Born to two extremely hardworking and proud Pan-African entrepreneurs hailing from Costa Rica (his father) and Jamaica (his mother) Osei moved to Liberia, as a very young child, with his parents who believed the African continent was the only  place in which they could instill a true sense of freedom and pride in their children. Osei was raised on his parents’ three step equation for success: Learn. Comprehend. Master.
An essential equation for their survival and success as Black entrepreneurs, an equation that was the very essence of survival for those of us within the African diaspora. As Osei puts it, it is the ability to quickly adapt (Learn), comprehend the lesson, and then master the lesson. That is precisely the mindset our ancestors had to develop as they came out of slavery.  

It also was the mindset of his parents as they later had to escape the Liberian Civil War, leaving everything behind which included three retail stores and a clothing manufacturing company and return to the United States where they had to start with nothing in a new land.
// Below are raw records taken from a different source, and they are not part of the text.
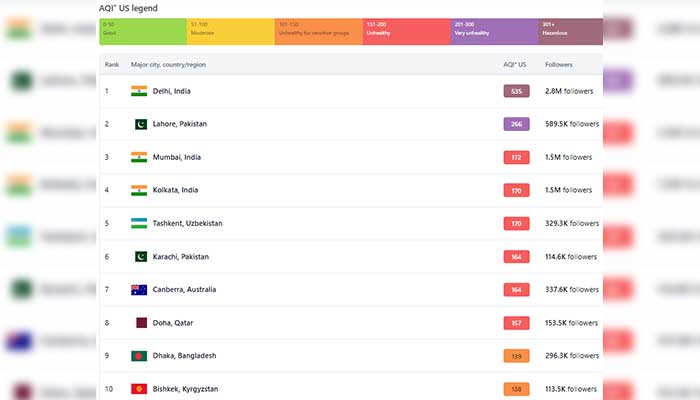Click the Australia flag beside Canberra
Image resolution: width=700 pixels, height=400 pixels.
139,290
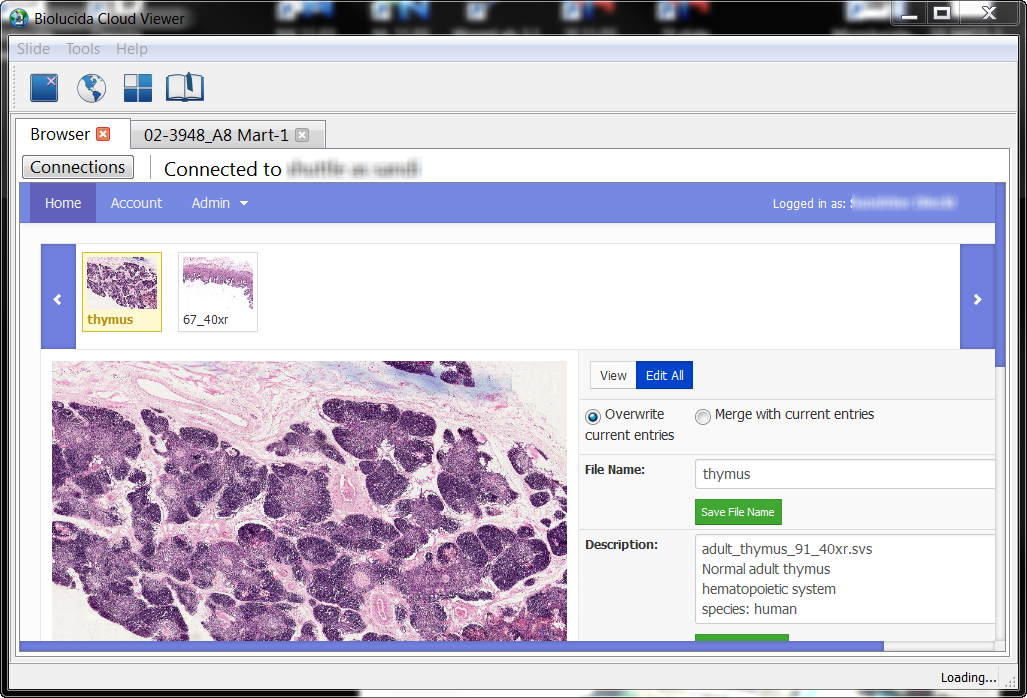The width and height of the screenshot is (1027, 698).
Task: Click Save File Name button
Action: pyautogui.click(x=737, y=512)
They were eventually able to own and operate the first mass-produced Black toy line, Huggy Bean doll. Ever since he was young, the importance of ownership as well as being able to produce and manufacture was instilled into Osei as he watched his parents work long, hard hours––day in and day out––to build their business. Having a hard work ethic was not Osei’s only life lesson; his parents also taught him the importance of staying connected to not only his Black heritage and culture but most importantly to his community.

During our discussion Rubie simply stated, “Black wealth is absolutely tied to Black empowerment, I am unaware of any movement that did not have an economic background.” In the earlier examples of our discussion, we can see how Africans, post slavery, were able to flourish economically which then in return allowed them to empower their communities.
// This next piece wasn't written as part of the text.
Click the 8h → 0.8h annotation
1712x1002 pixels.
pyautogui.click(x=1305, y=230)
The Osei Rubie Charitable Fund (oseirubiecharitablefund.com ) was launched last year as the philanthropic arm of Osei’s thriving business, National Standard Abstract (NSA), a family owned and Black-owned title insurance firm that in just four years has established themselves as a leader in the title insurance industry. Now in its fifth year, National Standard Abstract has become a vital hub for real estate industry professionals of African descent to connect, exchange ideas and generate new business. As a fifteen-year title insurance industry veteran, Osei has worked closely with real estate agents, brokers, and developers; faith-based leaders; lawyers; and lenders in the states of New York and New Jersey. He credits his entrepreneurial success to relationships that have evolved into partnerships. Every residential, commercial or faith-based development project undertaken is an investment into the Fund, creating new opportunities for the leaders of today and tomorrow to excel.

“Our greatest achievement in life is the inheritance that we leave behind for our children. Yet, our ancestors were stripped of their independence, identity, traditions and wealth. As a father, I wanted to create new pathways that would empower us as descendants of Africa to reclaim and rebuild what was lost in the past 400 years.”

Through the fund, Osei has given over $100,000.00 to support various community empowerment efforts such as the $25,000 donation made to his alma mater HBCU Lincoln University. This donation created the Osei Rubie Technology Scholarship––for 10 years, from 2019 through 2029, a student based on financial need and a minimum 2.75 GPA will be awarded a new Mac Book Pro; this scholarship answered the challenge of the digital divide for Black students and gives them the ability to compete with other peers outside of their race. Other donations included the Rosedale Jets uniform purchase, Future Leaders of Jamaica student scholarships, the Dr. Joan Maynard Lecture Series at Weeksville Heritage Center, student travel for participants of the Growing4ward Newark City Mentorship Program and college scholarships for participants of the Chionesu Bakari Mentorship Program in East New York, Brooklyn.

Most recently in response to the coronavirus epidemic and the need to immediately switch to remote learning for  the 1.2 million students attending New York City Public Schools, Osei is arranging with Yvonne Thevenot, executive director of STEM kidsNYC (a Black-owned education company that teaches students how to code, engineer, design, and engage in science in experiential learning methods, robotics and creative technologies) to fund the purchase of 32 chromebooks for students attending the Thurgood Marshall Elementary School in Harlem. This will assist in the technological divide that Black children face with their peers by allowing them to apply the essential equation of learn, comprehend and master, so that they will be able to compete in the fields and industries being birthed through the computer sciences.

Through the Fund, Osei has been able to empower families of all sizes and economic backgrounds by expanding access to supportive services, scholarships, mentoring, and career development. He hopes his Fund will serve as a blueprint to establish a pipeline for young, seasoned, and retired professionals to make monetary contributions to organizations and impart their life experiences towards building a better tomorrow.

It would be wise to say that Osei is not only following in the footsteps of his parents, but all of those before us who have worked hard and endeavored to “pay it forward,” empowering the next generations to come. For this energy and work he is absolutely worthy of the Black New Yorker title.